→ Task brief:
For each line below that holds the word "computer", make a copy.

Saved entries:
——
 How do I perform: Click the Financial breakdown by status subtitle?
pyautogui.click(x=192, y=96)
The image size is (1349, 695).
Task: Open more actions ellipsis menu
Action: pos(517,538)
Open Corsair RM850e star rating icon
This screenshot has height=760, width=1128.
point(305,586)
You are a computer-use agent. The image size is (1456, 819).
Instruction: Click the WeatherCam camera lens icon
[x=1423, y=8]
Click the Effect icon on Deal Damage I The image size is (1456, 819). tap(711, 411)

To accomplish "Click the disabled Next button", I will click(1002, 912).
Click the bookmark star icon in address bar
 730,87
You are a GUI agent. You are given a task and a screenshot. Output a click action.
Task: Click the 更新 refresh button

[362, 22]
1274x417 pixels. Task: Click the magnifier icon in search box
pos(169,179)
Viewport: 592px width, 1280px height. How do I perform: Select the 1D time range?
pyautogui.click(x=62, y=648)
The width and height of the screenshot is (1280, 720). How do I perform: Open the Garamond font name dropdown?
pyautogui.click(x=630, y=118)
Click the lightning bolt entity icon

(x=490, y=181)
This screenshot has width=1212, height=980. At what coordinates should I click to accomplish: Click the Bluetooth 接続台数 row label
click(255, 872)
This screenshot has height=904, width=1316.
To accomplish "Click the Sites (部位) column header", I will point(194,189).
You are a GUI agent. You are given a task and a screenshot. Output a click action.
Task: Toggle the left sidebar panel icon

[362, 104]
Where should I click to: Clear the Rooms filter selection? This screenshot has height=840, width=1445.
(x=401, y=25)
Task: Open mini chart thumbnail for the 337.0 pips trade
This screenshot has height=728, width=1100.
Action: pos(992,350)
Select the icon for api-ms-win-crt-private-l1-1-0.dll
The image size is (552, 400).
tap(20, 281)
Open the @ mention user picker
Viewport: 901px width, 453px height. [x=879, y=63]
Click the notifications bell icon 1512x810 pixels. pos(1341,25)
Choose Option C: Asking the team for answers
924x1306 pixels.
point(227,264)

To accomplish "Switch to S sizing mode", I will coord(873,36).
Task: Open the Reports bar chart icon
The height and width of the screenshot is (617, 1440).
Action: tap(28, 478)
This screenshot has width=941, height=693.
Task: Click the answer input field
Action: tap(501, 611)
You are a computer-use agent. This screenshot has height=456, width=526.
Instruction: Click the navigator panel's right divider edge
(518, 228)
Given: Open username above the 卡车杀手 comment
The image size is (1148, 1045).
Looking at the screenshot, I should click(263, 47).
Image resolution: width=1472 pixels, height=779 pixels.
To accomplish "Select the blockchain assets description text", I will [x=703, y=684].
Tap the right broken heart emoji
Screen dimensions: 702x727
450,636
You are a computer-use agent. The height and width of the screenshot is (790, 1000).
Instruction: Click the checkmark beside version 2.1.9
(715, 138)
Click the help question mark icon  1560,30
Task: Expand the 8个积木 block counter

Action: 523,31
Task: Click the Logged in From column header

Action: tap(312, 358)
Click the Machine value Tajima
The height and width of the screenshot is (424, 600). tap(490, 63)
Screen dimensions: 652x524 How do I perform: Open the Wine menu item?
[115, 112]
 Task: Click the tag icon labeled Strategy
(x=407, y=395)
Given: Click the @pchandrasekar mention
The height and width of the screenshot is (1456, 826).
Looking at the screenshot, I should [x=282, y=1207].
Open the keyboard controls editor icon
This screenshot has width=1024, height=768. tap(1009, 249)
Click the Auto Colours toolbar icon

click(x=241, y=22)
——
→ Solution for this exercise:
You are a computer-use agent. The image size is (1456, 819).
You are a computer-use agent. This screenshot has height=456, width=526.
You are a computer-use agent. The height and width of the screenshot is (790, 1000).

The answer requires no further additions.